Even amongst this list of business elite, one name in particular stands out: Desmarais. Both Paul Desmarais Jr. and his brother Andre, co-CEOs of Power Corporation, are members of the Council. The Desmarais are often called Canada’s Rockefellers for their enormous wealth, influence, and political power. Their company, Power Corp., has the dubious distinction of having direct ties to every Canadian Prime Minister of the past three decades.
With the power of business dynasties like the Desmarais’ Power Corp. behind the Canadian Council of Chief Executives, its ability to shape, influence, and even dictate Canadian foreign in domestic policy is indisputable. But how exactly is this power and influence being wielded?
In 1985 the BCNI approached Andre Ouellette, Minister of Consumer and Corporate Affairs, with an offer he didn’t refuse. BCNI CEO Thomas D’Aquino had, “…previously decided that Canada needed a new competition act.” D’Aquino spent $1 million to hire a team of 25 lawyers who by 1985, “…had produced a 236-page master plan. Incredibly, it became Canada’s new Competition Act, virtually word for word.”
The act contained no provisions for class-action lawsuits, left the crime of criminal conspiracy so vague as to be unprosecutable, and moved prosecutions under the act from the criminal to the civil courts.
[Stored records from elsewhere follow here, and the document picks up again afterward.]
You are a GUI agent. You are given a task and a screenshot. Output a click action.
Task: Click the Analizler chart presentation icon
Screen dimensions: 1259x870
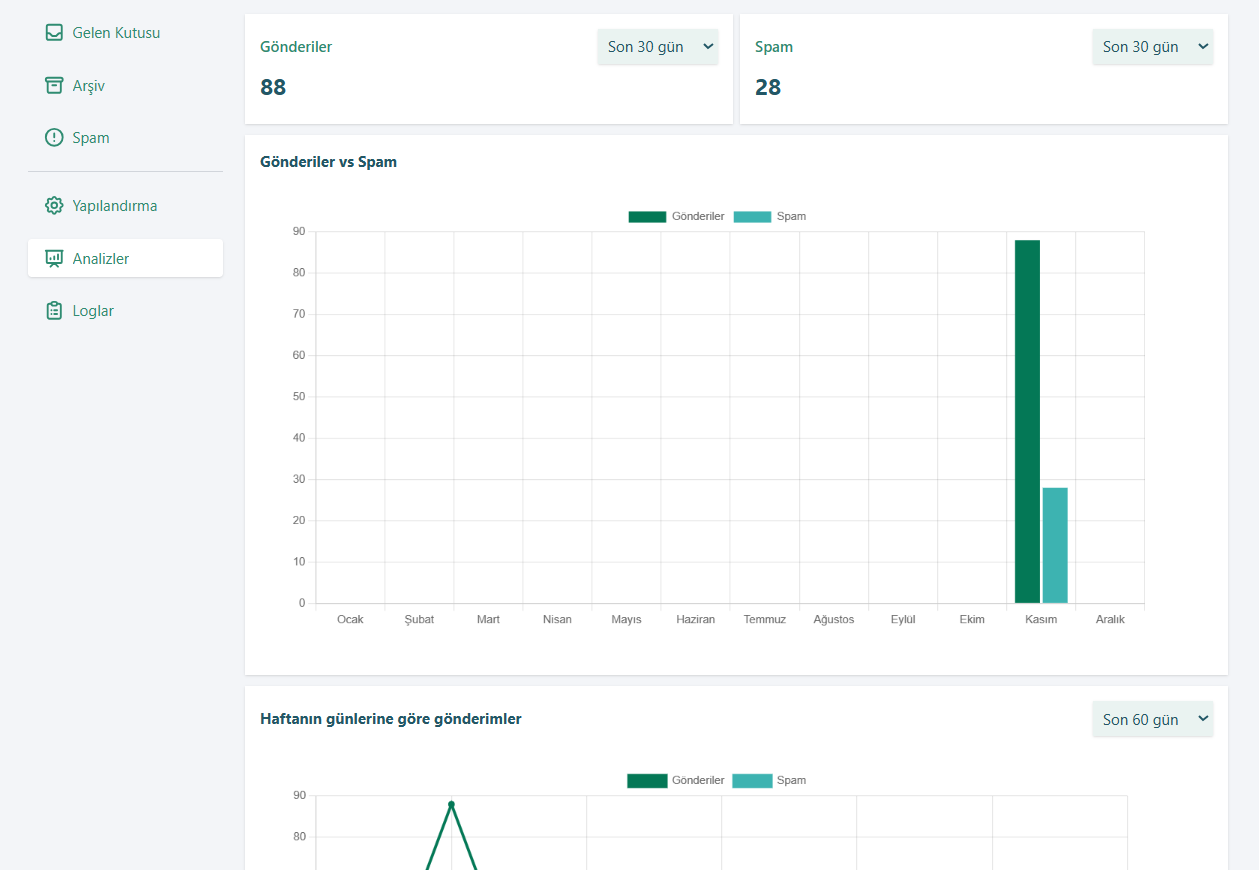(54, 258)
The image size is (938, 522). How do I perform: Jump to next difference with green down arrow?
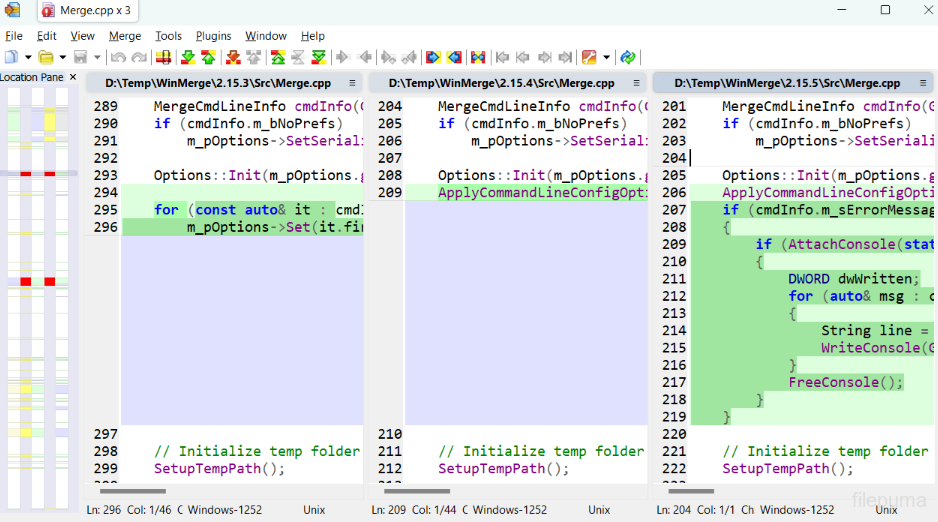[x=187, y=58]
More recently, though, the Council has been using its political leverage to further integration with the US in a NAFTA-on-steroids plan that sees regional government as the inevitable, desirable outcome. The Council was in fact responsible for launching the Security and Prosperity Partnership, a three-party dialogue between Canada, Mexico and the US that was officially launched in 2006, but began as an initiative originating with the Council in 2003. In 2007 The Corbett Report published internal documents from the SPP talks demonstrating that the North American Competitiveness Council, a type of trilateral CCCE representing the 50 largest North American corporations and including many of the Canadian Council’s members, was responsible for shaping and furthering the SPP talks.
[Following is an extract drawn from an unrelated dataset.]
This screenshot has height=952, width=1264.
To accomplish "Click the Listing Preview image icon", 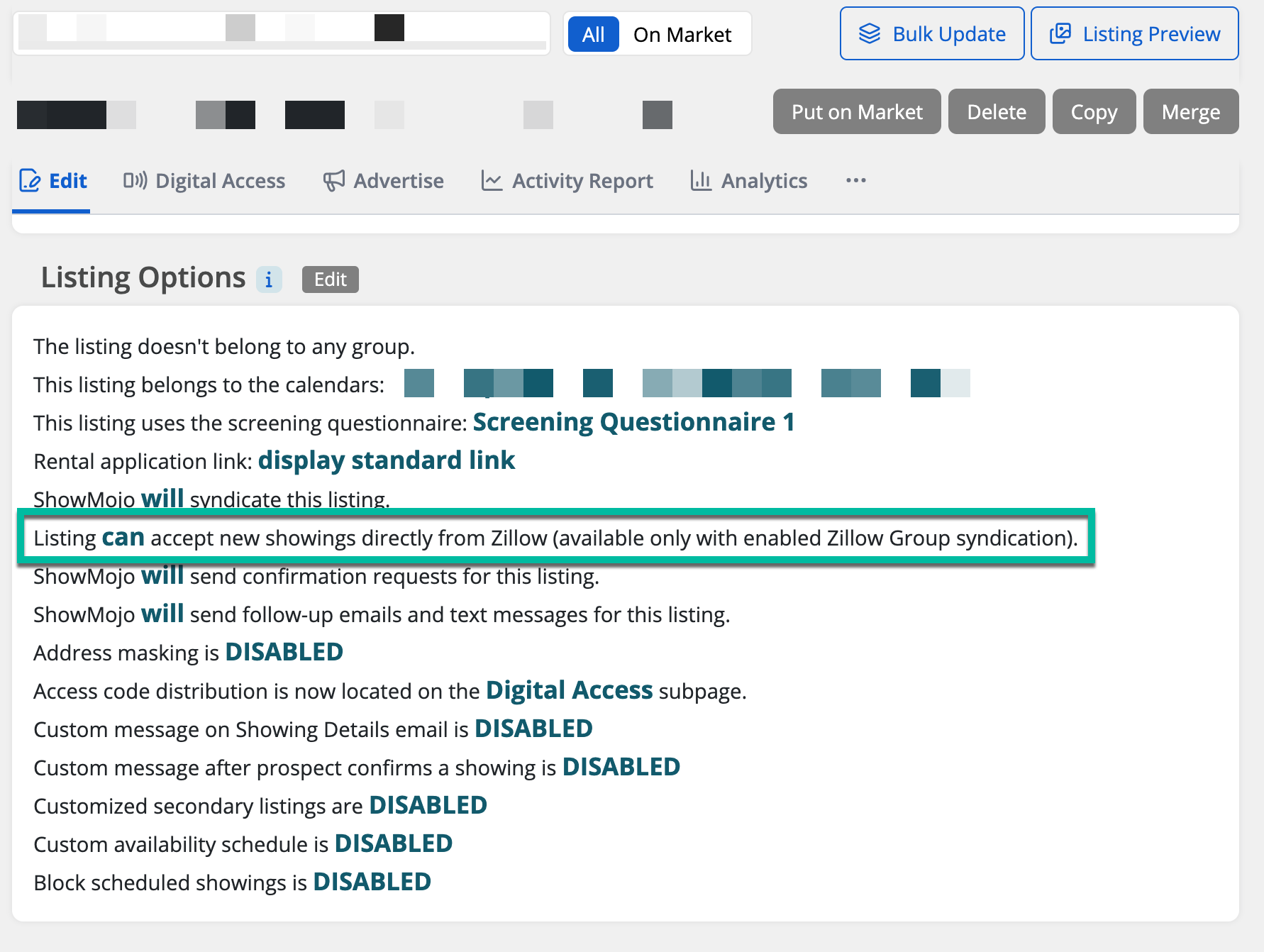I will coord(1060,34).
The SPP eventually folded under intense criticism from all sides over its excessive secrecy, but far from retreating from the idea of North American regional government, the Council and its members still openly promote the destruction of national borders and the creation of a continental security perimeter and free trade zone as a desirable goal to strive toward.
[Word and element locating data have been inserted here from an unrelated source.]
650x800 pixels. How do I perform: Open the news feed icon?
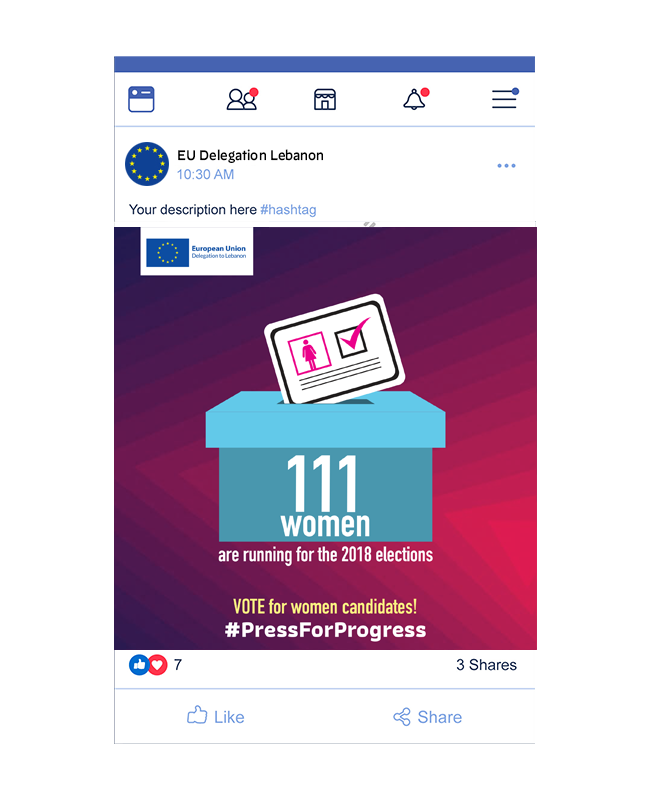pos(141,99)
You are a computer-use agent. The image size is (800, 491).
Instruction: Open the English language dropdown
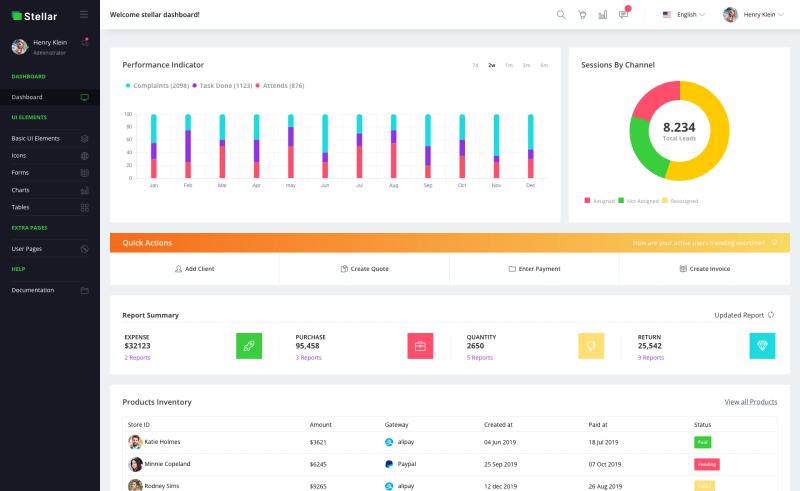(684, 15)
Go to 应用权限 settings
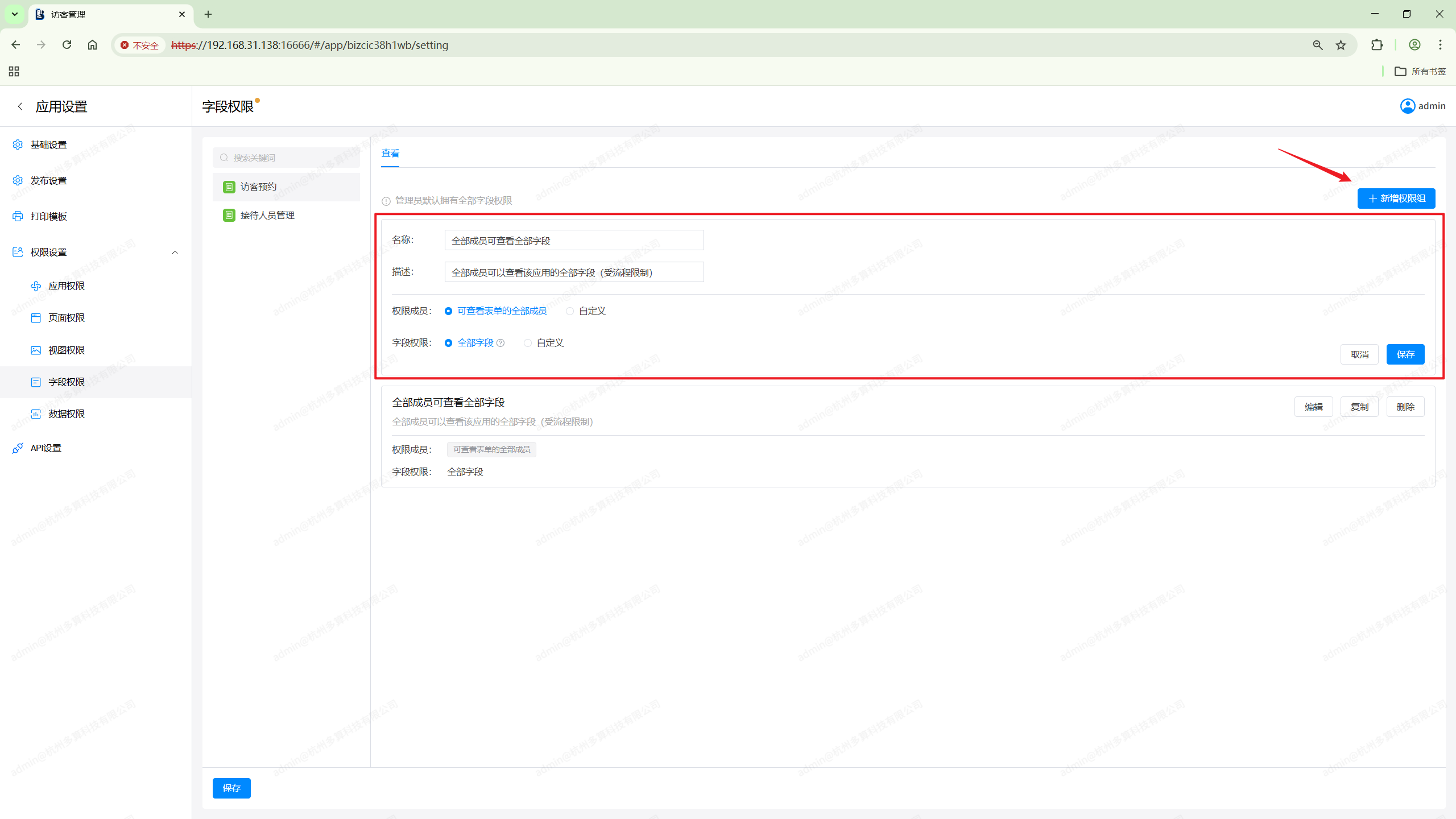1456x819 pixels. coord(66,286)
Once again, exactly as with the Royal Instiute of International Affairs, we find an organization operating very much in the public spotlight that is capable of wielding inordinate control over national policy in the interest of the very few. No conspiracy theory is needed to explain the operations or influence of a group like the Canadian Council of Chief Executives because there is nothing theoretical about it: the Council uses its political and economic influence to advocate (and even draft) legislation favourable to their interests and agenda. This process is all the more insidious because it happens in the plain light of day, and yet still goes virtually unnoticed by the population of Canada.
The obvious next question is what can be done about the influence that groups like this wield over the political process. This is a question that will be taken up in a future installment of this series. For now, Canadians are encouraged to use the resources in this presentation as a starting point for their own research into the influence of the CCCE, and viewers around the world are encouraged to identify and delineate the similar organizations that are shaping the national policies in their own country.